Intervention de Caroline Vincent

Réunion du mercredi 30 septembre 2020 à 9h35
Commission des affaires culturelles et de l'éducation

Caroline Vincent :

, maîtresse de conférences à Aix-Marseille Université, enseignante à l'INSPÉ d'Aix-en-Provence. Monsieur le président, mesdames et messieurs les députés, mesdames et messieurs, je profite de ces propos liminaires pour vous livrer quelques idées qui me paraissent être des clés d'amélioration de la formation des enseignants au numérique.

Il me semble, en premier lieu indispensable, d'accroître la culture et la littératie numériques des enseignants et, au-delà, de tous les métiers de l'enseignement, y compris dans les INSPÉ.
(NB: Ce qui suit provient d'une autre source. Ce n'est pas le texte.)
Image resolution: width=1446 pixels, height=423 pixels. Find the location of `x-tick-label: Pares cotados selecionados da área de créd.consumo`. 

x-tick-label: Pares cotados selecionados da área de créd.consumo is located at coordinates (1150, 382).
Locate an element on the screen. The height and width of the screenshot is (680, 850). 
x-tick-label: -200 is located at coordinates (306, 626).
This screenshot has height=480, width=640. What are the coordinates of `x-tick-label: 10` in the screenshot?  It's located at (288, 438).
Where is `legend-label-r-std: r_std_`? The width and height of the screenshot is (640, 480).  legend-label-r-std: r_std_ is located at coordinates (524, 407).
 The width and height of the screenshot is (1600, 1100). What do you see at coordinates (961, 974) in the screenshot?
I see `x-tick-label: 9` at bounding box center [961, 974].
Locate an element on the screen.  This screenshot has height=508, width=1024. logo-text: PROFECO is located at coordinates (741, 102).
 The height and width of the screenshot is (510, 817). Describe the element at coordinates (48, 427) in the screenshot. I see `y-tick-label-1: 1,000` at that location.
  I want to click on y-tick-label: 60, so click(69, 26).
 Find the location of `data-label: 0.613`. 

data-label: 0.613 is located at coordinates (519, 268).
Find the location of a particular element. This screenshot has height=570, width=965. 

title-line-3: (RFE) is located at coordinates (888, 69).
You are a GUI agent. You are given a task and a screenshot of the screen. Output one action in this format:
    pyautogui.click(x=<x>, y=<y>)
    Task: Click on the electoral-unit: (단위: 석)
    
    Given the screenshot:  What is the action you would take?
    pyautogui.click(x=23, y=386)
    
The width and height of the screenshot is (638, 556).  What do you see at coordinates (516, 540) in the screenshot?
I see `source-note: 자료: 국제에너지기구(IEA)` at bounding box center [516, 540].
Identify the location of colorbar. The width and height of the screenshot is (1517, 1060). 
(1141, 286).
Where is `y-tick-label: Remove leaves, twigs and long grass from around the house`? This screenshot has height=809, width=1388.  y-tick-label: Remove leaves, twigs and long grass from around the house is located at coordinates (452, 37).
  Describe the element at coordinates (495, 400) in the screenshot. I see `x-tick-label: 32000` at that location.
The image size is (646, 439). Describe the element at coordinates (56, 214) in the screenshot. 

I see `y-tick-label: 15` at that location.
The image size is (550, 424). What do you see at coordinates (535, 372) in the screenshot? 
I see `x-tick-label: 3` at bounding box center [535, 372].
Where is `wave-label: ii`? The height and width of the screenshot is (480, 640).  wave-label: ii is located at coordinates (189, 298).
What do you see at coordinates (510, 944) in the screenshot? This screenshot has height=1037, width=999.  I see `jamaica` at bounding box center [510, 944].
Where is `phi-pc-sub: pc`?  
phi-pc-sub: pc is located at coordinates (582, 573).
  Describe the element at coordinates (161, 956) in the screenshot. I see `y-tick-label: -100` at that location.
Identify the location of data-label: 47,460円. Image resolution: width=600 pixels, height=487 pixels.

Avant que de former les enseignants aux fondamentaux de la technique ou à la pédagogie numérique, il convient de mener avec eux une réflexion sur ce que nous entendons faire du numérique dans notre société. Cette réflexion se doit d'être partagée et homogène entre les lieux d'éducation et de formation.

Les enfants, élèves-citoyens que nous formons, s'inséreront dans une société et une économie où le numérique joue, que nous le voulions ou non, un rôle d'ores et déjà essentiel. Il importe que nous éduquions des citoyens éclairés, critiques, créatifs, sensibilisés aux notions d'identité numérique, de données personnelles, d'impact environnemental et sanitaire du numérique, ou encore aptes à des pratiques inclusives, équitables et démocratiques.

Cette exigence passe par la culture et la littératie numériques, celle des élèves et, en amont, celle des enseignants, des conseillers principaux d'éducation (CPE), des chefs d'établissement, des personnels de direction, des inspecteurs, des intervenants des INSPÉ.

La culture et la littératie numériques concernent toutes les disciplines : elles ne sont pas exclusivement liées à la technologie et aux sciences. Chacun doit s'en emparer.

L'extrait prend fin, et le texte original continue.